Given this, I have to think we have a shot at going higher tomorrow. I almost hate to say it, given all the gloom and doom going around lately, but at least some of the tea leaves seem to be suggesting that. We'll see.


Meanwhile, SLV broke below its 0.5 Fibonacci retracement level at 33.85 to close at 32.85 today. The next retracement level is at 30.47. If SLV can't manage to go higher tomorrow, it's headed for this level.

Monday, May 16, 2011

Not looking good for tomorrow

I wish I could be more positive about tomorrow but right now at 12:45 AM EDT I don't really see very much positive in any of my charts right now.  On Friday the Dow put in a big red candle that looks a lot (though not exactly) like a bearish engulfing pattern  On the other hand, the Dow has found support at the 12,540 level for two days running ad its indicators are now closer to being oversold than overbought.

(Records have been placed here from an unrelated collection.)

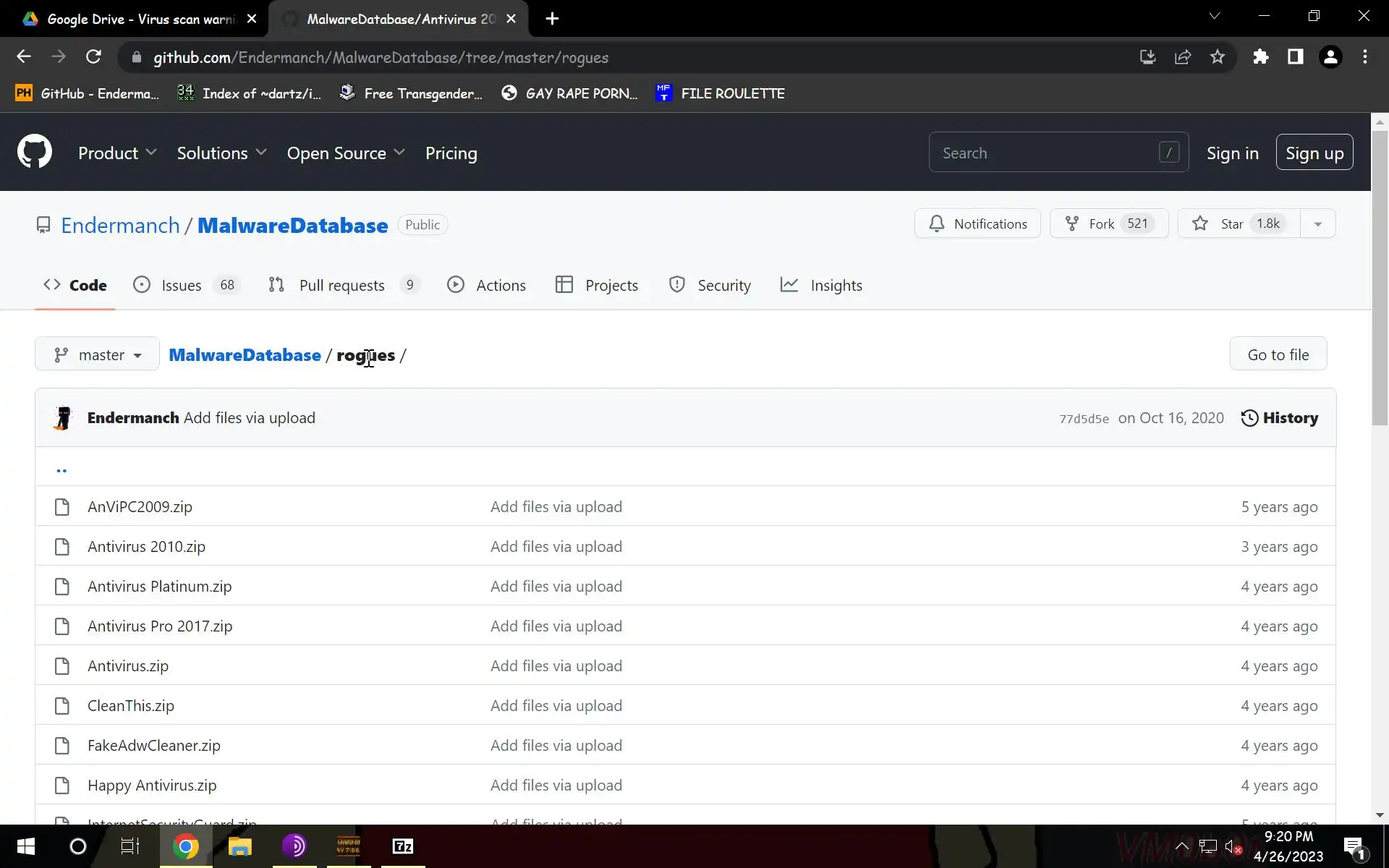The width and height of the screenshot is (1389, 868).
Task: Open Notifications for this repository
Action: tap(977, 224)
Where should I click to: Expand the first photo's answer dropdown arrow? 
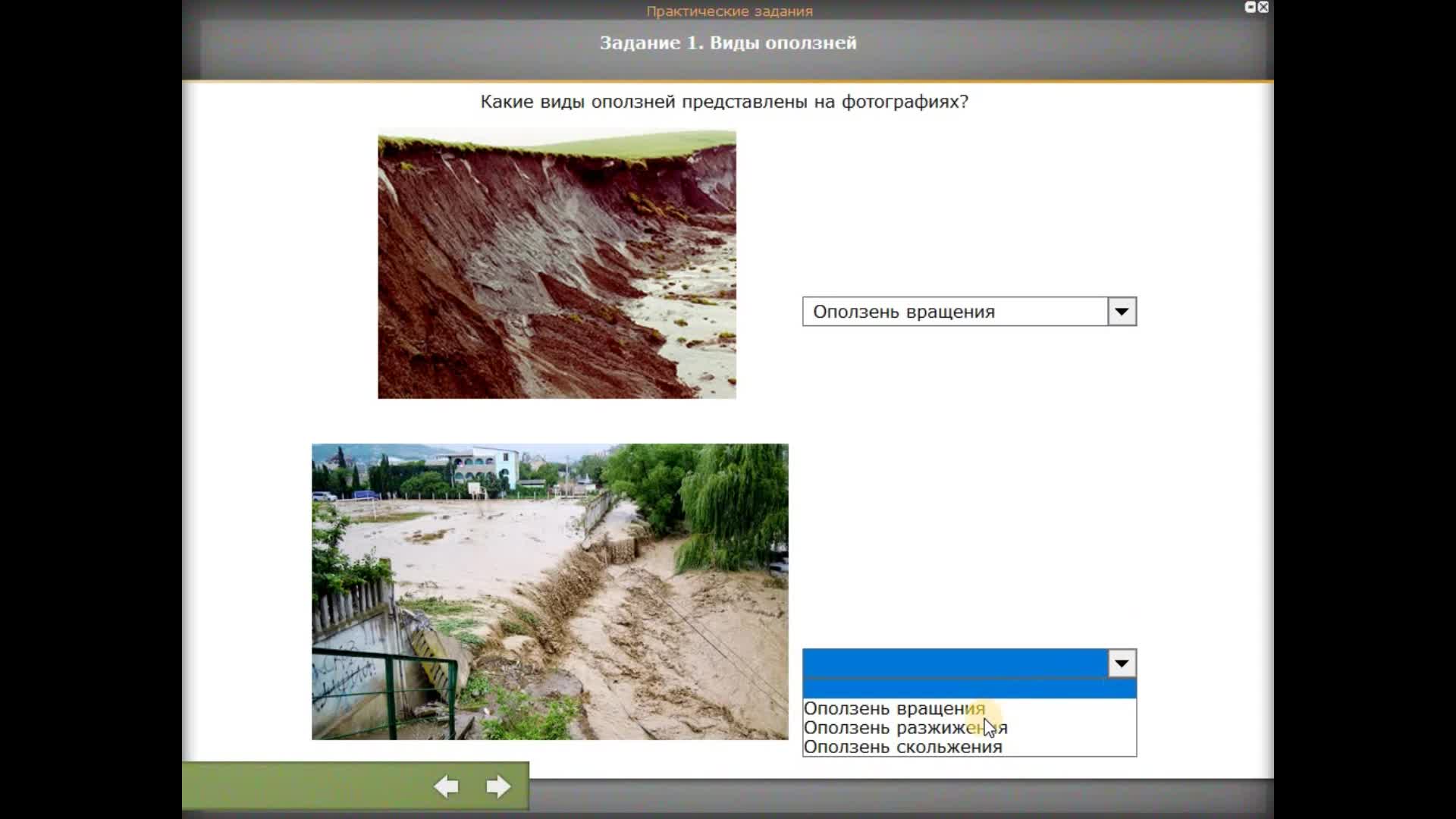(1122, 312)
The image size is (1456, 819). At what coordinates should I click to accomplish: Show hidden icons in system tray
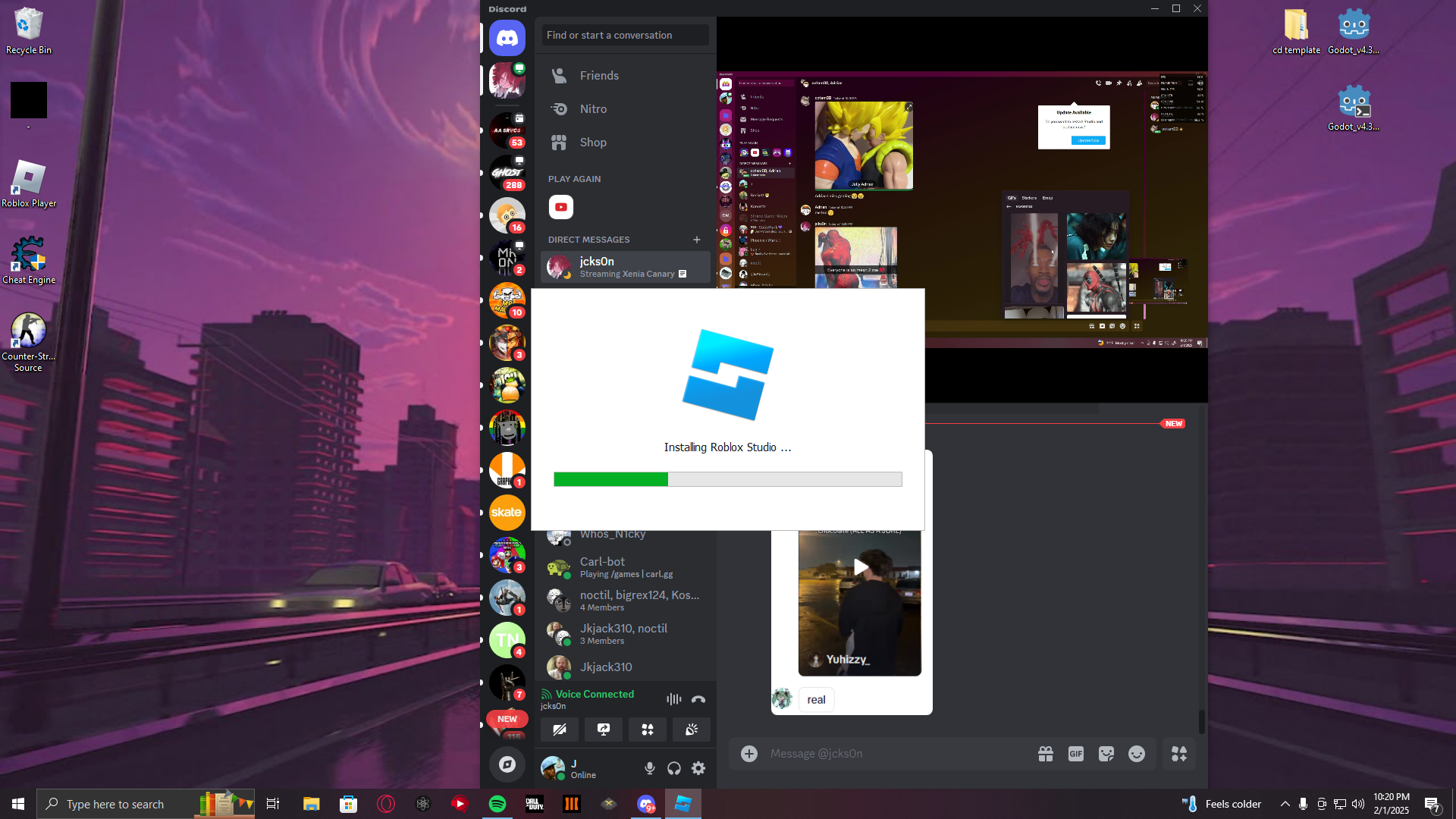tap(1285, 804)
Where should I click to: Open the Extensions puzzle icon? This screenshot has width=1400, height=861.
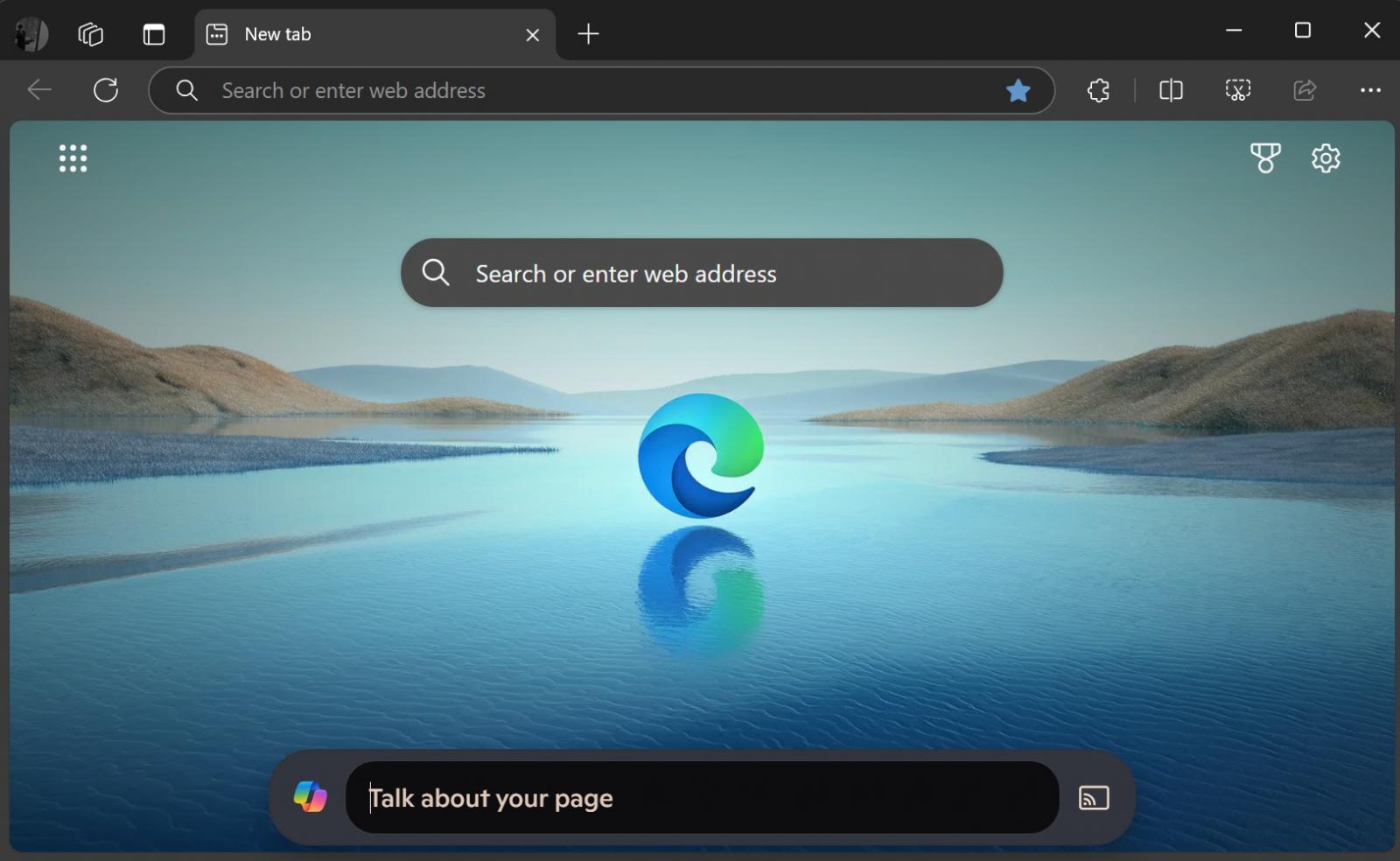[x=1098, y=90]
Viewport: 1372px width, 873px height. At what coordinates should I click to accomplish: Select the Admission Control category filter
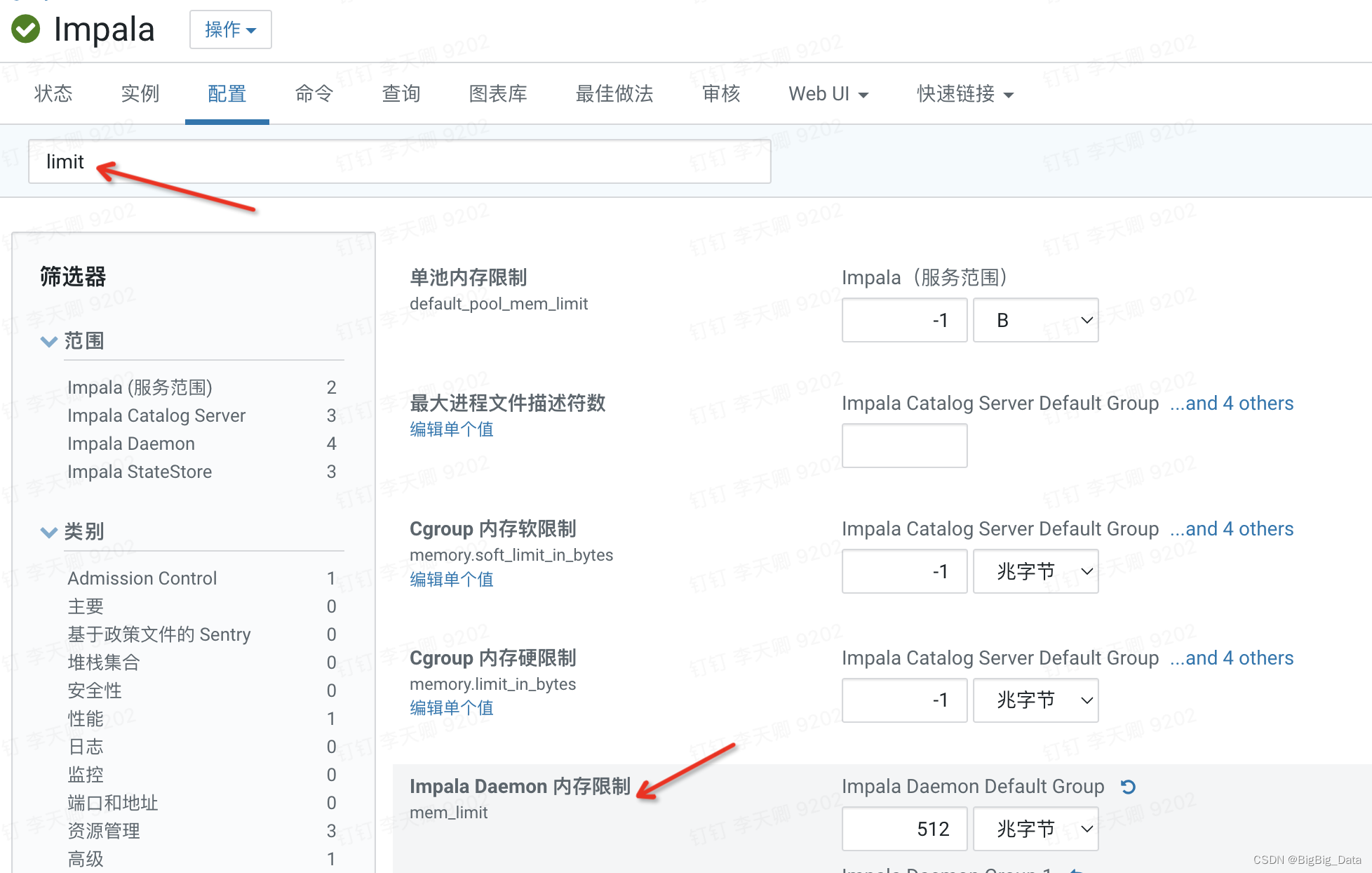click(142, 578)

The VIX however looks to me like it has more potential to rise tomorrow than to fall, implying stocks go lower.  And all three market futures (ES, NQ, and YM) are down right now, the ES in particular down by a significant 0.43% on a Sunday gap down opening.  None of this is very good.  However, note that the ES is right at an important support level now at 1329.  If we fall below this between now and the open on Monday, then I'm definitely looking for lower tomorrow.

Either way, the entire gestalt of the market has me feeling that the time to "sell in May" may in fact be at hand.

And who knows how the market will react to the news that the big kahuna of the IMF got caught with his pants down, literally, tonight.  Not that it should make a whit of difference to the price of stocks, but lately the market has been acting more squirrely than usual with respect to news events.  I guess we'll just have to see.